Indoor swimming pool complex in Adelaide, South Australia

The Adelaide Aquatic Centre is a complex of indoor heated swimming pools operated by the Adelaide City Council and located in the northernmost extent of the Adelaide Parklands in North Adelaide, Australia. It is located in the square of parkland bordered by Jeffcott Street, Barton Terrace West, Prospect Road and Fitzroy Terrace. There is a car park to the west whose entrance is off Jeffcott Street, but the entrance to the centre itself faces north, towards Fitzroy Terrace. The centre opened on 20 December 1969.

== Facilities ==
The centre features a 50-metre Olympic-sized swimming pool and a smaller adjacent pool (33m x 21m) used for aqua aerobics, canoe polo, diving, underwater hockey and water polo. These two pools are surrounded on three sides by raised seating for competition spectators. The wet areas also include an octopus-themed 'Octopool' for children's swimming lessons and recreational use, two leisure pools, two water slides, two spas, a dry sauna and a steam room. At extra cost (unless one becomes a member), the centre offers a crèche and a health club equipped with cardio machines, pin-loaded weight machines and free weights. There are also shops providing swimming equipment and food, and an outdoor barbecue area.

== Fees ==
There are separate prices for families, single adults, children, and concession card holders (Health Care Card or full-time tertiary students). to the different areas of the centre, including the pools, sauna, spa and gym. Adelaide Aquatic Centre also offers membership for full access to the centre.

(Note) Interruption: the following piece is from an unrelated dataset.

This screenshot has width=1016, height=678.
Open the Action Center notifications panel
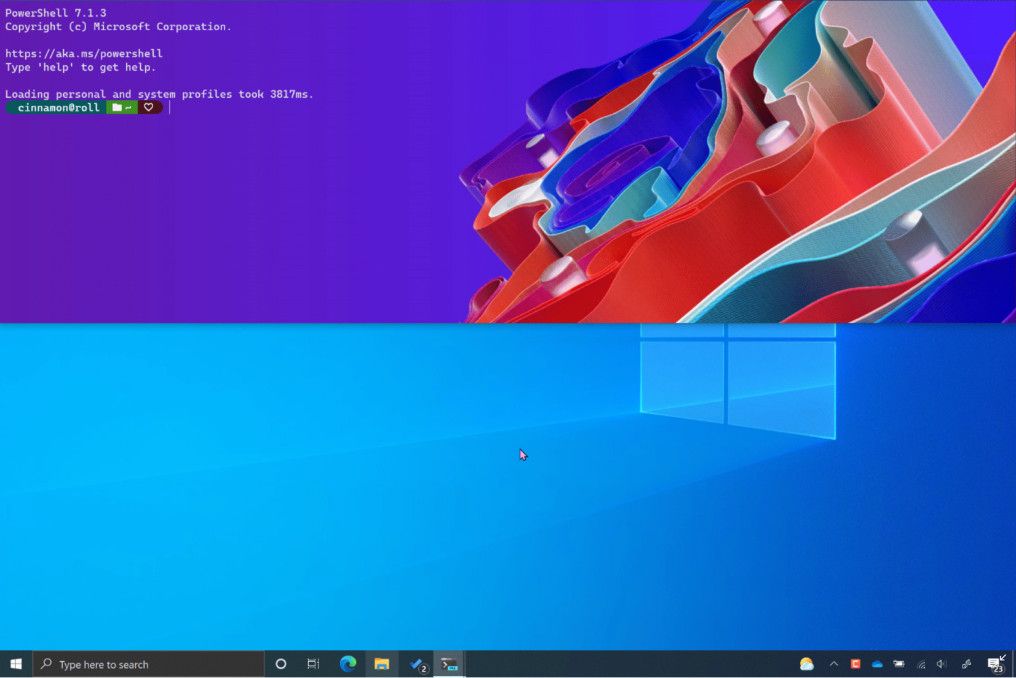[x=993, y=663]
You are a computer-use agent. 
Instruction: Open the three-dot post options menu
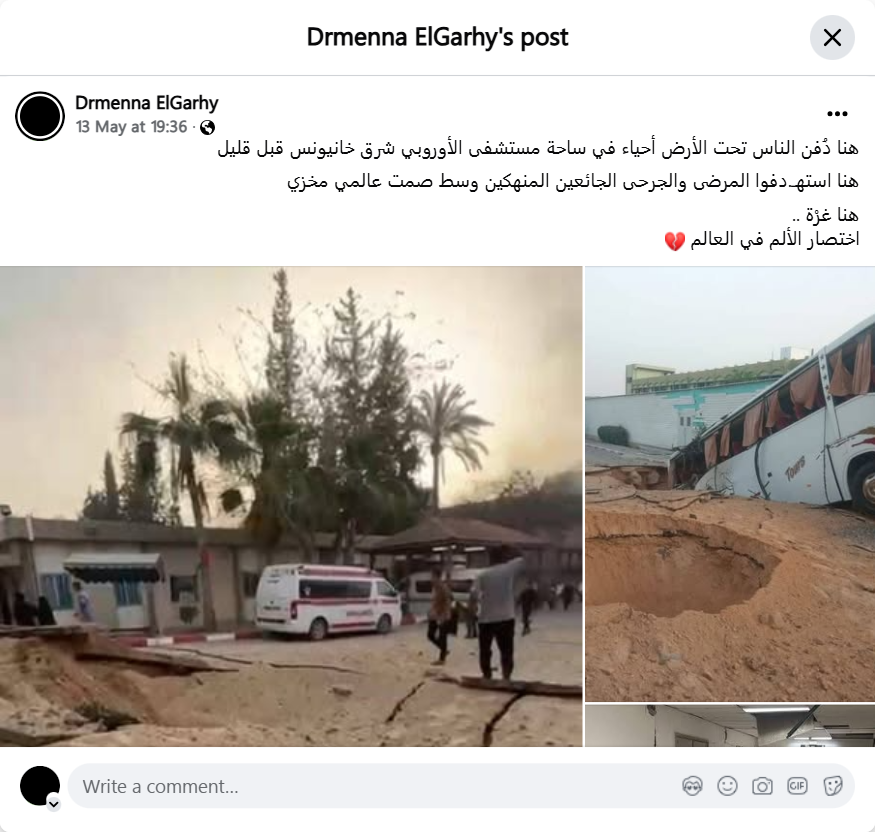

== State of maintenance and future plans ==
Since 2005, peak representative bodies such as Diving Australia, Swimming Australia and the Aquatic Sports Coalition of SA have criticised the condition of facilities at the centre.

There was a plan that in the period April to July 2011 the centre's roof would be replaced as the first stage in upgrading the centre.

Adelaide City Council has reportedly allocated $6 million for a leisure centre conversion for the aquatic centre, but requires additional funding from the state or federal governments to go ahead. The council is to undertake a detailed study on how best to proceed in further upgrading the centre in coming years, to shift its focus from swimming competitions to a family oriented leisure pool facility, along the lines of an indoor waterpark.